Saved data entries:

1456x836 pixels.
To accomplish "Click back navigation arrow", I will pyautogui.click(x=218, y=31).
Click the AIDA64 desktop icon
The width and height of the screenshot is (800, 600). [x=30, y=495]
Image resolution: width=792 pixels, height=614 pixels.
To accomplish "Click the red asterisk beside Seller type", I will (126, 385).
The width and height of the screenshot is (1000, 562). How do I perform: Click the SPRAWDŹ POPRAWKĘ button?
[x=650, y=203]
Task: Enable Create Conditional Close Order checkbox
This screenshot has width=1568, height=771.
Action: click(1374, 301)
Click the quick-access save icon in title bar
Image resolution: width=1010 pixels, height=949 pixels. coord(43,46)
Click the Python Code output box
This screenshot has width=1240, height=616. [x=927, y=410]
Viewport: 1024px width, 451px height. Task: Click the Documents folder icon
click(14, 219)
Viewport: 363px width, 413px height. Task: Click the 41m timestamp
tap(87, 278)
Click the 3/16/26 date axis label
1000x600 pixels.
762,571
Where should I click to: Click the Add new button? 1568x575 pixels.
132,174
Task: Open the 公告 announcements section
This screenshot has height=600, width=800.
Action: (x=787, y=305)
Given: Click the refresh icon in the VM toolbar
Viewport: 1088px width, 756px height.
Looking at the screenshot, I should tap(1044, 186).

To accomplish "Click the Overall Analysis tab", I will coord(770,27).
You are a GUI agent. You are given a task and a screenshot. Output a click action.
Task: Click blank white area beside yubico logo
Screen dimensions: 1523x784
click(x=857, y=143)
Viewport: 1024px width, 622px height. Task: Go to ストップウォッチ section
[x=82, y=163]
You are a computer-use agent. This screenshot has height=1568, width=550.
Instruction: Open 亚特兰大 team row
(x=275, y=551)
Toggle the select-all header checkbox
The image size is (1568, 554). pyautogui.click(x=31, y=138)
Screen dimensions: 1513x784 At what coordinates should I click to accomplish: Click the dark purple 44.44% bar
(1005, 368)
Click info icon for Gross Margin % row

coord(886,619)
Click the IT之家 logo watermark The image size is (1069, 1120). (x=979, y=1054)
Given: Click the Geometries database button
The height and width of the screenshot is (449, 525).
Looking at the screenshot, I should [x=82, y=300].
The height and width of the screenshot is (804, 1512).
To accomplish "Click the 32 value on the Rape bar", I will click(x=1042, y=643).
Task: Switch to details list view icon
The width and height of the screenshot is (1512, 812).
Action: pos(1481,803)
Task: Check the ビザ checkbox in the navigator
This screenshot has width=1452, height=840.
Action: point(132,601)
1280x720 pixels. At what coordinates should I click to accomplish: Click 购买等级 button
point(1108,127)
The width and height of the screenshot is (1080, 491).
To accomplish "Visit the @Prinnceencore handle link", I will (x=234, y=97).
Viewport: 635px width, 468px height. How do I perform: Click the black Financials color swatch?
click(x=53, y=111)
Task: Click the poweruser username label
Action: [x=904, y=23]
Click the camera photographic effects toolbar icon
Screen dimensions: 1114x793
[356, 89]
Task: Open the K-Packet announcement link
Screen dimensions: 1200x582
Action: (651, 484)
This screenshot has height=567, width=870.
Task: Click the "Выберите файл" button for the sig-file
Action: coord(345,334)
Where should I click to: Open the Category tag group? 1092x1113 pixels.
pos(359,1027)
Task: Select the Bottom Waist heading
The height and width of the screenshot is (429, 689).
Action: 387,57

#### [Task to carry out]
Working from the records above, write out verbatim only the lines from the line containing "Where should I click to: Click" through the line containing "You are a computer-use".

#### [Expected output]
Where should I click to: Click the Add new button? 1568x575 pixels.
132,174
Task: Open the 公告 announcements section
This screenshot has height=600, width=800.
Action: (x=787, y=305)
Given: Click the refresh icon in the VM toolbar
Viewport: 1088px width, 756px height.
Looking at the screenshot, I should tap(1044, 186).

To accomplish "Click the Overall Analysis tab", I will coord(770,27).
You are a GUI agent. You are given a task and a screenshot. Output a click action.
Task: Click blank white area beside yubico logo
Screen dimensions: 1523x784
click(x=857, y=143)
Viewport: 1024px width, 622px height. Task: Go to ストップウォッチ section
[x=82, y=163]
You are a computer-use agent. This screenshot has height=1568, width=550.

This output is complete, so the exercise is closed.